La cittadinanza naturale e quella artificiale
Quando lo Stato non esisteva nemmeno, le persone facevano parte delle nazioni, avevano le loro patrie, tessevano legami sociali e politici, erano “qualcuno”, senza che ciò fosse concesso dallo Stato. C’era una “cittadinanza naturale”, mentre ad un certo punto della storia si è creata una cittadinanza artificiale
Quali sono le condizioni per concedere la cittadinanza? Il tema è alla ribalta in questi giorni, non solo per le polemiche sullo ius scholae, ma anche per alcuni gravi delitti compiuti da immigrati ormai di seconda generazione. In rete si sono moltiplicate osservazioni di questo genere: la cittadinanza non consiste in un foglio di carta timbrato.
Non entriamo qui negli aspetti pratici e procedurali, ma cogliamo l’occasione per una riflessione più generale.
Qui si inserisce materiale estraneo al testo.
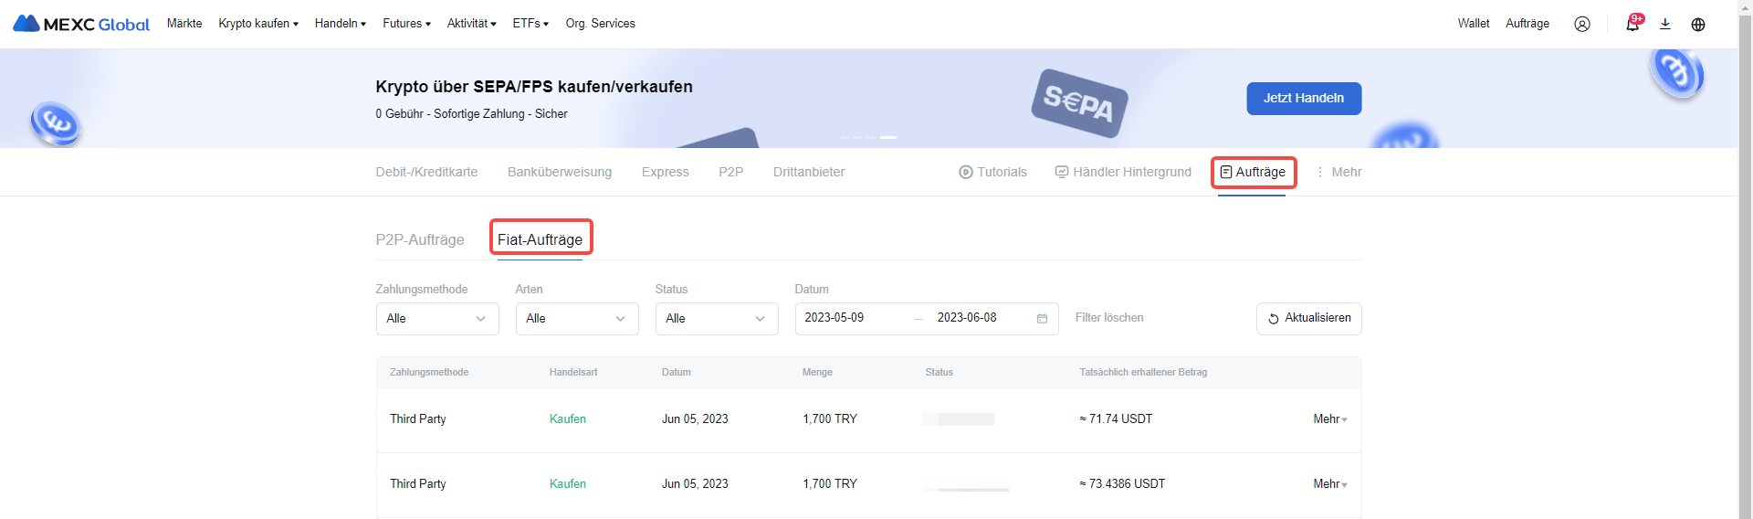Expand the Status dropdown
The image size is (1753, 519).
[717, 319]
Oggi si ritiene ormai quasi all’unanimità che il conferimento della cittadinanza consista in un atto dello Stato. Noi siamo cittadini italiani perché lo Stato ci riconosce tali. Come ha riconosciuto noi con un atto amministrativo, così nello stesso modo può riconoscere altri. Ciò significa che se siamo cittadini italiani lo dobbiamo allo Stato e che, se non ci fosse lo Stato non ci sarebbero cittadini italiani.
L’Italia, politicamente parlando, non esisterebbe, come rispettivamente non esisterebbero i cittadini degli altri Stati. Secondo questa visione, lo Stato deve precedere i cittadini: prima ci deve essere lo Stato e poi noi cittadini. Il rapporto con lo Stato è il primo e principale, poi semmai vengono i rapporti nella società civile, nel territorio o in famiglia, i quali sono esplicazioni del primario status di cittadino e quindi devono essere normati anch’essi dallo Stato.
Il cittadino è prima uomo o è prima cittadino? Per questa visione le due cose si identificano, perché lo status di maschio, di padre, di lavoratore, di residente in un certo luogo si danno perché lo Stato li riconosce come espressioni della cittadinanza da esso conferita, e quindi conferiti anch’essi dall’alto. Se niente viene prima dello Stato, il cittadino coincide con l’uomo. Lo Stato può anche inventarsi quali debbano essere le condizioni per ottenere la cittadinanza.
Non ha sotto di sé e prima di sé una dimensione naturale della comunità nazionale alla quale ispirarsi, perché prima di sé ci sono solo apolidi, persone senza volto perché prive di riconoscimento da parte dello Stato. È lo Stato che fa la nazione e quindi non ci può essere una nazione (italiana o altra) che indica allo Stato cosa pretendere dai nuovi arrivati.
Questo modo di vedere così innaturale è stato elaborato nella modernità. Questa è la cittadinanza secondo Hobbes, Rousseau, Kant, Hegel. Prima di loro, quando lo Stato non esisteva nemmeno, le persone facevano parte delle nazioni, avevano le loro patrie, tessevano legami sociali e politici, erano “qualcuno”, senza che ciò fosse concesso dallo Stato. C’era una “cittadinanza naturale”, mentre ad un certo punto della storia si è creata una cittadinanza artificiale, non costituita dal basso, vale a dire dai ritmi naturali della vita, ma decretata dallo Stato, e ora siamo costretti ad inventare mille strade artificiose oltre che artificiali per la concessione – la concessione! – della cittadinanza.